Everything you need but don't want to know about digital imaging
转载自http://www.xinstruments.com/knowledge-base/digital-imaging-glossary.html
For whatever reason you've stumbled upon this page, one thing is clear - you are trying to figure out few "simple" things but they just don't make sense. There is so much information on the subject scattered around so many places that it is hard to combine everything in one piece. Don't worry though, we have a solution. In this section you'll find answers on most of your questions.

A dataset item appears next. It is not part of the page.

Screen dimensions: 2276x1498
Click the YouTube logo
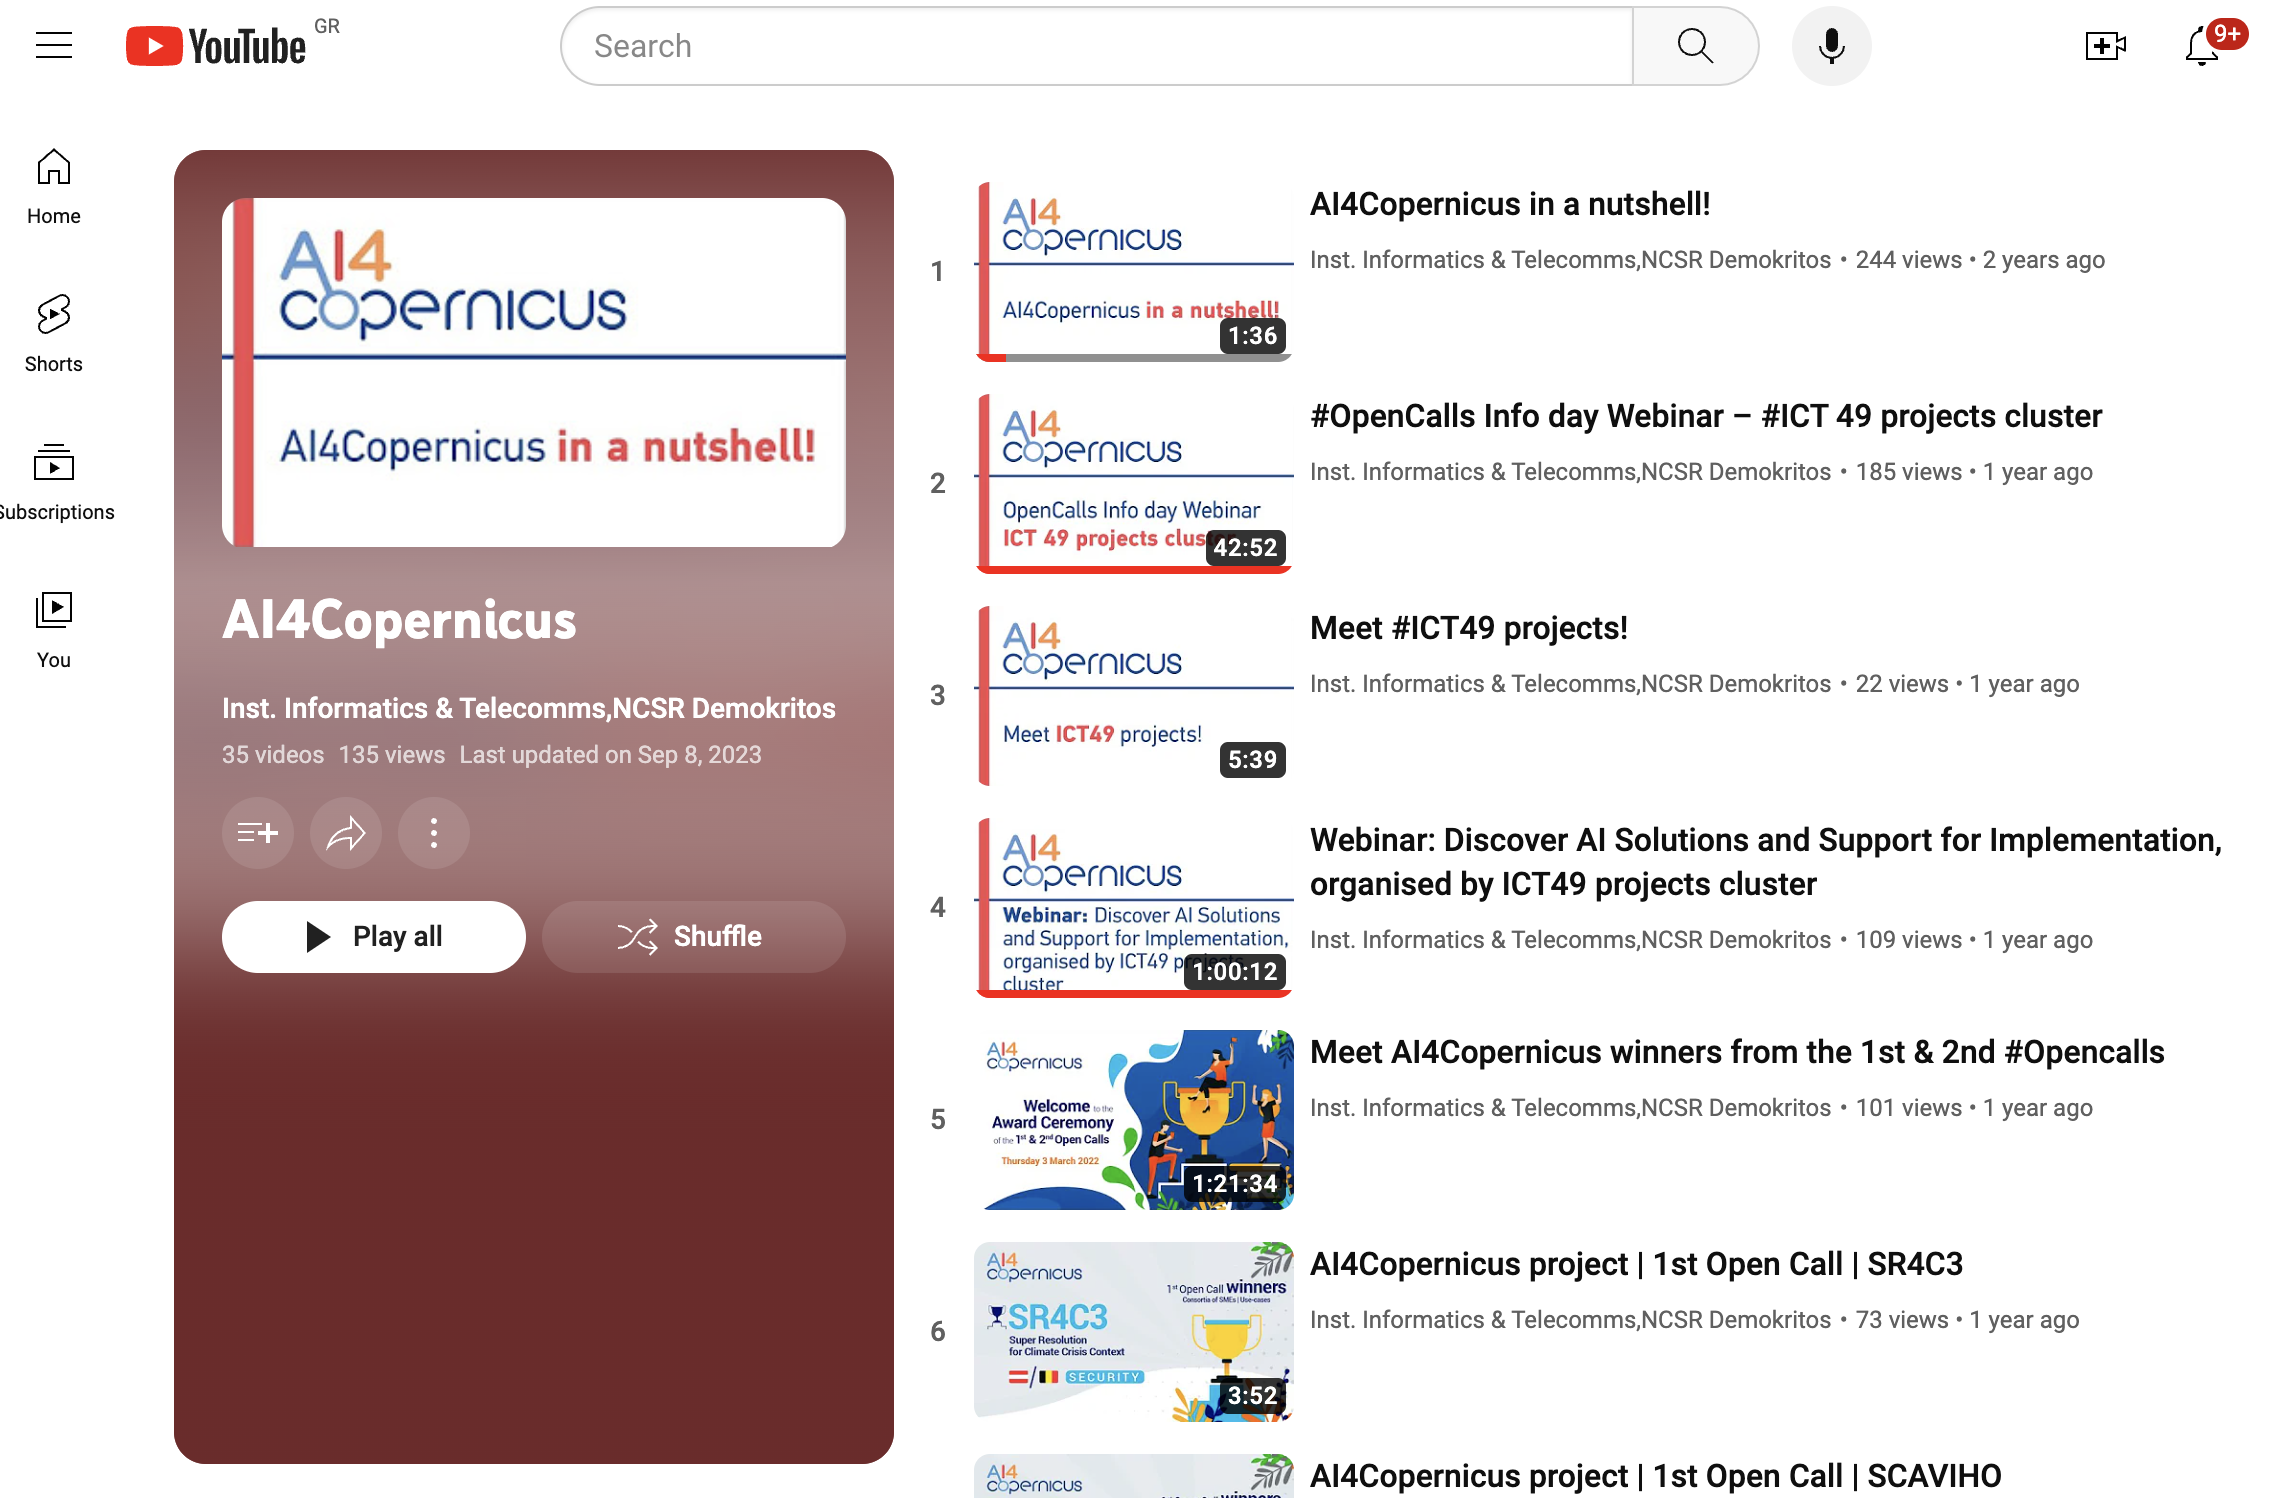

Take into account that definitions may change from industry to industry and some terms are very subjective to begin with. So if you need in-depth information, treat these pages as an appetizer and go from there.

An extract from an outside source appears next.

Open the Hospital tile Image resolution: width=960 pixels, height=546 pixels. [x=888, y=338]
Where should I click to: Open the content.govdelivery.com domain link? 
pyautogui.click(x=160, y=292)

Let's start from the start!
Apart from being a cornerstone and a foundation of modern digital world bit is minimal possible amount of information used in computing. It can be either 0 or 1. It's either ON or OFF.
Binary counting system is a way to store data and process information. System's base is 2. The decimal counting system we use in real word has a base of 10. There are ten numbers from 0 to 9 which allow us to count up to nine objects (apples, coins, days left till vacation etc.) and if we want to count more than that we will add a digit to the front of the number. So number 12 for example tells us that there are 1*10+2 objects we have counted (where 10 is the base of the system). The same applies to the binary counting system. Except instead of 10 numbers there are only 2. It's 0 and 1.
Number 1 in decimal is also 1 in binary. Number 2 in decimal is 10 in binary (1*2+0). Number 5 in decimal is 101 in binary (1*2*2+0*2+1).
Decimal | Binary |
---|---|
0 | 0 |
1 | 1 |
2 | 10 |
3 | 11 |
4 | 100 |
5 | 101 |
6 | 110 |
7 | 111 |
- | - |
254 | 11111110 |
255 | 11111111 |
Notice that 8 digits (or 8 bits) of binary data can code a decimal number from 0 to 255. Those 8 bits are usually combined in a logical block called byte. So one byte is eight bits.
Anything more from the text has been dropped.